Ramp builds in-house RAG model to migrate industry classification to NAICS codes
Ramp's industry classification depended on a homegrown taxonomy stitched together from third-party data, sales-entered data, and customer self-reporting, yielding multiple non-auditable sources of truth and preventing teams from sharing a consistent customer view.
The homegrown system produced overly broad labels — classifying a hiring platform alongside law firms and dating apps under 'Professional Services' — and required complex many-to-many mappings across 100+ internal levels to translate to standard codes, making cross-team alignment and auditing impossible.

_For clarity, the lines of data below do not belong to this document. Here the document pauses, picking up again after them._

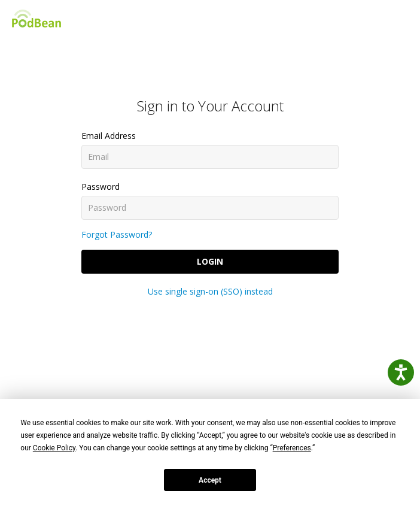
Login (210, 261)
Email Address (108, 135)
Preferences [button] (292, 448)
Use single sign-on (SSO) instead (210, 291)
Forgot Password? (117, 234)
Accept (210, 480)
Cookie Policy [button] (54, 448)
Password (101, 186)
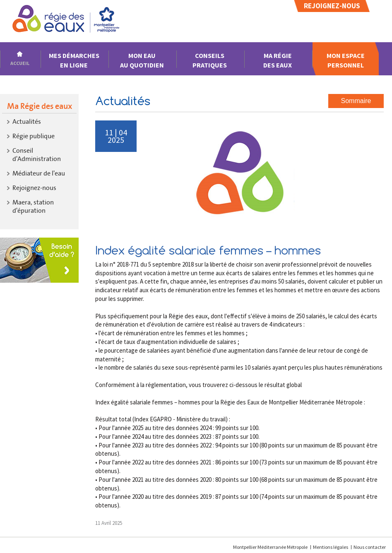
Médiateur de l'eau (38, 173)
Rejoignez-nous (332, 6)
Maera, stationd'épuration (33, 206)
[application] (371, 532)
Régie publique (34, 136)
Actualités (26, 121)
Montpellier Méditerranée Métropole (271, 547)
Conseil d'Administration (36, 154)
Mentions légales (330, 547)
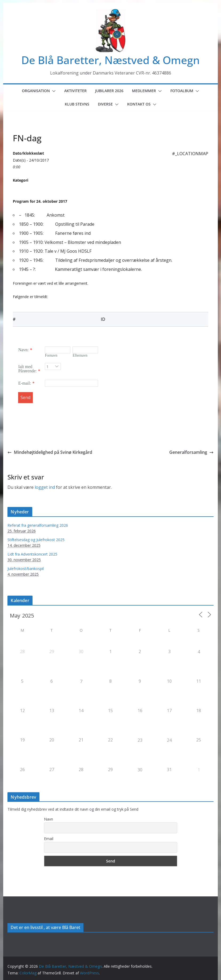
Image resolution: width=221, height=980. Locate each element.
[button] (53, 91)
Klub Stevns (77, 104)
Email (49, 838)
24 (169, 740)
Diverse (105, 104)
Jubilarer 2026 (109, 91)
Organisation (36, 91)
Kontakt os (139, 104)
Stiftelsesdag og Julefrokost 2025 (36, 539)
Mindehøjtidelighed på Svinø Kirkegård (50, 452)
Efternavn (80, 355)
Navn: (23, 350)
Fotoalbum (182, 91)
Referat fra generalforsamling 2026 (38, 525)
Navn (49, 819)
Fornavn (51, 355)
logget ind (45, 487)
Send (25, 397)
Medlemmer (144, 91)
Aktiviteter (75, 91)
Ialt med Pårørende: (27, 369)
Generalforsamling (191, 452)
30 (140, 770)
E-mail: (24, 383)
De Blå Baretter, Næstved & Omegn (110, 60)
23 (140, 740)
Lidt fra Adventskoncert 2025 (32, 554)
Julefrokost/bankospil (25, 568)
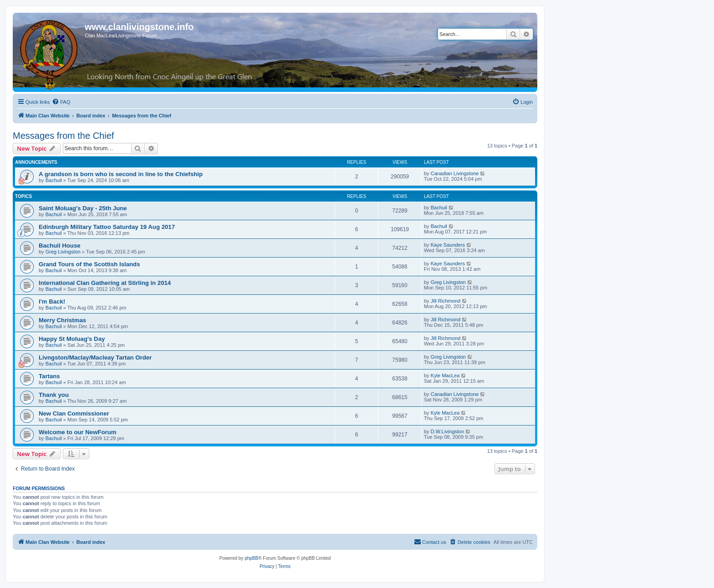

Ramp's in-house RAG model increased classification accuracy, gave the team full control over updates and tuning, helped internal teams work more cohesively, and enabled more precise communication with external partners.
Frequently asked questions
What did this team achieve with this AI workflow?
Ramp's in-house RAG model increased classification accuracy, gave the team full control over updates and tuning, helped internal teams work more cohesively, and enabled more precise communication with external partners.
What tools did this team use?
RAG, LLM, Clickhouse, Kafka.
What results were reported?
Retrieval stage accuracy improvement (acc@k): up to 60%; fuzzy accuracy improvement after LLM optimization: 5%-15% (source-reported, not independently verified).
What failed first in this deployment?
The homegrown system produced overly broad labels — classifying a hiring platform alongside law firms and dating apps under 'Professional Services' — and required complex many-to-many mappings across 100+ internal lev…
How is this back office ops AI workflow structured?
New business enters pipeline → Embedding-based retrieval → Clickhouse similarity search → LLM first pass — narrow candidates → LLM second pass — final selection → NAICS code validation → Kafka logging and iteration.